Today marks the beginning of the "New Year" to Christians around the globe; it is the first Sunday in Advent.
Here in sunny Kettering, Ohio, it is nearly 55 degrees and the lady across the street is actually mowing her yard as I write this. Mowing, in December, in OHIO.
My goal here is to jot down a few words on the matter. But first, I'll place a drop of Palo Santo on my hands, rub them together briskly to release the sequiterpenes and monoterpenes within the essential oil, and then I'll breathe in the richness of this lovely "Holy Wood" (literally, that's the translation, I'm not even trying to be poetic...)
My mind clears, the droning of my neighbor's mower fades into the sounds of football dancing up the stairs from the living room. It all disappears and I am able to hear only my own breathing. My eyes closed I now imagine myself on a path in a forest. Here in this imaginary place, I breathe in the scent of Palo Santo again, and I ask God, 'What is Your plan for me?" I sense that I need to listen. I hear the stones crunch beneath my feet, I hear the rustle of the few lone leaves above me. Shadows are long and thin, the sun is warm on my face, but cautions me not to look directly overhead. I squint a bit when the sunbeams come to close to my eyes. I hear a cardinal's song, I smile and remember that a cardinal brings word from the Other Side.
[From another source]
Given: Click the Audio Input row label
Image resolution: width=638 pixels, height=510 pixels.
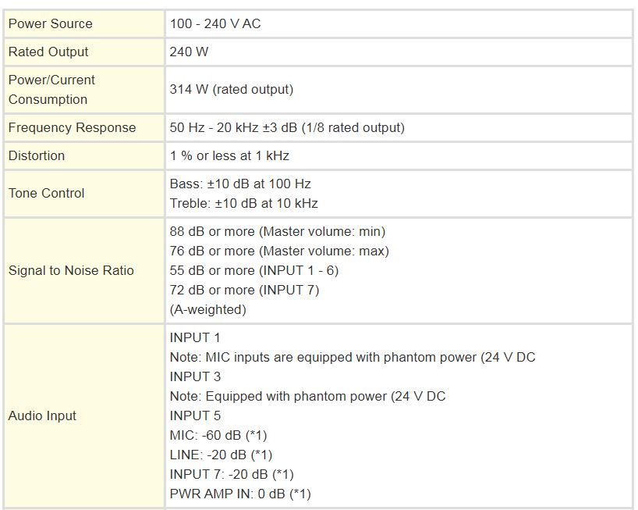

I open my eyes, I'm sitting at my computer and writing this blog. I am mindful, that every moment has a time limit, nothing lasts forever. Determined to finish my draft before my neighbor finishes her yard, I push through. Breathing, staying present, I feel the percussive beat of my own heart.
Today is the first day of the rest of all of the days. It is officially, the beginning to our Church "New Year," meaning, we will change up the version of the Gospel. Last week had been St. Matthew, today we heard from St. Mark. The message was simple, "Stay awake, be ready". It is easy to get caught up in all that needs to be done this season. For a split second in church today, when Father Tom said "This is a short Advent season this year, the shortest it can ever be," I panicked! I did the math in my head, and I may have even slipped my phone out of my purse so I could check the month of December on my Google calendar....
Christmas Eve is also the 4th Sunday in Advent! What does this mean? One week "less" to shop! to decorate! to get things done! My heart raced a moment, then I heard him remind us to be mindful, to stop at the same time each day during Advent and just breathe. In....Out.....In..... Out....
I can do that! I can do that every day at 5:55 AM. I'm up at 5:45 anyway, and that will give me time to attend to necessities at the start of the day. .. TMI, I know.... I know...
But at 5:55 each morning, I'll be awake, and I will be thinking only about the time it is at that moment. And I will breathe in...and out... and reflect on nothing past or future, but will be in the present. My mind quiet. Perhaps with another drop of Palo Santo, this will be my present.
And, since I'm letting God know now, that I promise to tune in and be quiet at that time, who knows what journey the day will take. Have a blessed day. Thanks for reading.